John Duns Scotus (1266-1308) was born in the village of Duns, Berwickshire. At the age of fourteen he entered a Franciscan seminary in Scotland at Haddington, Dumfries. After being ordained in 1291 he continued his studies in theology and philosophy at Oxford and Paris. Through his mentor at Paris, Peter of Spain, he was influenced by Islamic philosophy, especially Avicenna and Averroes. He received his doctorate from Paris in 1305 and became professor at Cologne where he remained until his premature death.

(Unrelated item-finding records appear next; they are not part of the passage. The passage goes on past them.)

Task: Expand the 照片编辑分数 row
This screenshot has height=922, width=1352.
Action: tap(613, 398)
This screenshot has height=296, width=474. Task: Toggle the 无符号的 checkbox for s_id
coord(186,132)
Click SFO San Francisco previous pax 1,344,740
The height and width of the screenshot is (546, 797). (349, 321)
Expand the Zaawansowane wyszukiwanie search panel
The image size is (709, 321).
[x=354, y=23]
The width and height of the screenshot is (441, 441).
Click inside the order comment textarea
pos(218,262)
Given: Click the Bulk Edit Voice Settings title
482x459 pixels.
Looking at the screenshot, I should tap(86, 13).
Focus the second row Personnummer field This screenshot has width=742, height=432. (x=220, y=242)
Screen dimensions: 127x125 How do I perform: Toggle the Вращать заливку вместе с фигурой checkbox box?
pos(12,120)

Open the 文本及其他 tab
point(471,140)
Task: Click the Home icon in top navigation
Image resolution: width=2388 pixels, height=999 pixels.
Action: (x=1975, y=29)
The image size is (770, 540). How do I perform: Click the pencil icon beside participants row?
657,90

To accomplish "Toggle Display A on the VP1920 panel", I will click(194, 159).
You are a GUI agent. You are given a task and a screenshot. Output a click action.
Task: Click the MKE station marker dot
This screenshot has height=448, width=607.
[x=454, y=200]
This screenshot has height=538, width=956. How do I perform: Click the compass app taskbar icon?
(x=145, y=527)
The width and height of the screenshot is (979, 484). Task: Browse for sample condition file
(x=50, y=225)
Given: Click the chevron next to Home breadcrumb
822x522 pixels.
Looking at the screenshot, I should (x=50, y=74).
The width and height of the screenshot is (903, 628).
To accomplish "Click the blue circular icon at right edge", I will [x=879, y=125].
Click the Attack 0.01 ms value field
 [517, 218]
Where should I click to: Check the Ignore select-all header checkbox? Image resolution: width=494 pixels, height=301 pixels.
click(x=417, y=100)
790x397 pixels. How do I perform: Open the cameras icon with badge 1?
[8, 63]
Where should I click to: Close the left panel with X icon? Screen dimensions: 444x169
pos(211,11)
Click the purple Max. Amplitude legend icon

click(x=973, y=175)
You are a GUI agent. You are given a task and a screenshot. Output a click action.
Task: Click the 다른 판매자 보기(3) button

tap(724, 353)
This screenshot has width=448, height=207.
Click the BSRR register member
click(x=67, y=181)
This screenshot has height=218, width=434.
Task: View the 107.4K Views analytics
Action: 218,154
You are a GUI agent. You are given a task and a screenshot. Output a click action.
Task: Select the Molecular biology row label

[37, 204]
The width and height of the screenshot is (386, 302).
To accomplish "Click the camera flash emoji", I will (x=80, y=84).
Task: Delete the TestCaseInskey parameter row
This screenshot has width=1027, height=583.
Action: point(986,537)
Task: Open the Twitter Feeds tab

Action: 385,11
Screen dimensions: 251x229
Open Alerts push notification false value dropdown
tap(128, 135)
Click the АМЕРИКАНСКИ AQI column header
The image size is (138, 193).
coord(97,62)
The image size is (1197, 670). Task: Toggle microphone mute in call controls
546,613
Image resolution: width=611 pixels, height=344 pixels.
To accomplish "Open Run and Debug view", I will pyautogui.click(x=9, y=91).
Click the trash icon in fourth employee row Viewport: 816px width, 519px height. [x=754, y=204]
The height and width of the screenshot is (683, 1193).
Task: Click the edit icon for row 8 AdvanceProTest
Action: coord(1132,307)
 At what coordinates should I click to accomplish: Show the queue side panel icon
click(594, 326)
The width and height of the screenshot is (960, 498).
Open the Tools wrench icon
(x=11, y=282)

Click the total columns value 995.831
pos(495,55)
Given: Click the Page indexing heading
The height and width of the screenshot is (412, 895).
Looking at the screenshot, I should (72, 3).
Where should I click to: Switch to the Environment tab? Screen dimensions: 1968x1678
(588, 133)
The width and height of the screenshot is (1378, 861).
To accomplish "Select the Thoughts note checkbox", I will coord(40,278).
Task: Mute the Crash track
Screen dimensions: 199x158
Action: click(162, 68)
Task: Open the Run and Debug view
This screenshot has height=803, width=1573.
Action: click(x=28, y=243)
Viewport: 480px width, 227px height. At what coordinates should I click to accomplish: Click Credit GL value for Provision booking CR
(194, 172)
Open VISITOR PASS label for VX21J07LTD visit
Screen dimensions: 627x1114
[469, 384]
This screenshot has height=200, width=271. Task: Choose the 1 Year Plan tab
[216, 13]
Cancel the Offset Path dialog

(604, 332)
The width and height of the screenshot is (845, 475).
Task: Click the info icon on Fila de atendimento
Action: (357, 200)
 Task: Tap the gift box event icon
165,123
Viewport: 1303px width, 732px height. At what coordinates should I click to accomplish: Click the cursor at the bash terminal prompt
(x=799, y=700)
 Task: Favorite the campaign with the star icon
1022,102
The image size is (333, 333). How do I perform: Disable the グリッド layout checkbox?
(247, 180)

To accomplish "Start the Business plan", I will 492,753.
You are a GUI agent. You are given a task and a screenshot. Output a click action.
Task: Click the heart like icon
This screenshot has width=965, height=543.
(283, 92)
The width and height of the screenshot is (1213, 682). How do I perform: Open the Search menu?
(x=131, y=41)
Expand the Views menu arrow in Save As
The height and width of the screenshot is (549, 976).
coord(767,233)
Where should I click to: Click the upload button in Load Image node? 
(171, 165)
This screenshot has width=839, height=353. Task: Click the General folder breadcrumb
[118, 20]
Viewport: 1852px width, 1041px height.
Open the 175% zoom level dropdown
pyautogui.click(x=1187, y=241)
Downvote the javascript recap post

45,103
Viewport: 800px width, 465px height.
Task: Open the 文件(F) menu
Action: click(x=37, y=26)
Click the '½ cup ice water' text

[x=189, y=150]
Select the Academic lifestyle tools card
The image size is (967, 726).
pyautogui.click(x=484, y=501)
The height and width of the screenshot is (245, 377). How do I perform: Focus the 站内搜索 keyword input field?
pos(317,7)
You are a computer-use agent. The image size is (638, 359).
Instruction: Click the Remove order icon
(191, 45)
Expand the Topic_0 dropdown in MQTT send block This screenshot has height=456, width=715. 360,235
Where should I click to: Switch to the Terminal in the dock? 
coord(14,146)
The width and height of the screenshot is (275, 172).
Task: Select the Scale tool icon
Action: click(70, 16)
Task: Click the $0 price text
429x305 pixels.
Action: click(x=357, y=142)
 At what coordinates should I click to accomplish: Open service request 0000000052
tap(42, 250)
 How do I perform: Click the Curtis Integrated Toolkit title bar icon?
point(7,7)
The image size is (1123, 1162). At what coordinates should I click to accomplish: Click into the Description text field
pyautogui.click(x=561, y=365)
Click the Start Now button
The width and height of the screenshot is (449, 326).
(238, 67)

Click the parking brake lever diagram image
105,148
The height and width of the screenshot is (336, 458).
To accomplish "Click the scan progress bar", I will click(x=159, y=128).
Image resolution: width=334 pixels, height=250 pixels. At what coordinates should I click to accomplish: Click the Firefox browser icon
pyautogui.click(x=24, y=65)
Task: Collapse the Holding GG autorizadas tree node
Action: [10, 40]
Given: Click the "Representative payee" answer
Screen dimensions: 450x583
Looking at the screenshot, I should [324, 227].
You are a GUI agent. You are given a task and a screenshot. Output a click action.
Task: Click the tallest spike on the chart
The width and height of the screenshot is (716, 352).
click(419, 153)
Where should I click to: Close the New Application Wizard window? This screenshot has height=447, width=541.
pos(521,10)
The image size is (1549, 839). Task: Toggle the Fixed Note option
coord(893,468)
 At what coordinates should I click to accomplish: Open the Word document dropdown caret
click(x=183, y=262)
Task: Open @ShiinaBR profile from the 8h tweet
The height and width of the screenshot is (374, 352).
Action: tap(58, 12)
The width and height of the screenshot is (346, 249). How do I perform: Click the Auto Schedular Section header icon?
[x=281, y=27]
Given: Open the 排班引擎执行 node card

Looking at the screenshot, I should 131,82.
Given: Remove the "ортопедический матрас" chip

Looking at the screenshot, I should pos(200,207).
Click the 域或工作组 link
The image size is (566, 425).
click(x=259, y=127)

Nicknamed the "Subtle Doctor," Scotus originated many subtle but important distinctions that have continued to influence philosophers as diverse as Leibniz, Heidegger and Peirce. Yet he also concocted an idea that has since become one of the central tenets of Roman Catholic dogma and believed by hundreds of millions of people: the Immaculate Conception. After much subsequent debate among Christian theologians, the councils of Basel (1439) and Trent (1546) finally sided with what came to be called the "Scotist opinion" and some years later Pius IX issued the bull Ineffabilis Deus declaring Scotus' notion of the Immaculate Conception to be a divine revelation that must under threat of Hell be believed without question.

Although Scotus' contributions to philosophy are somewhat less dramatic, he is generally regarded as the most important of the British medieval thinkers.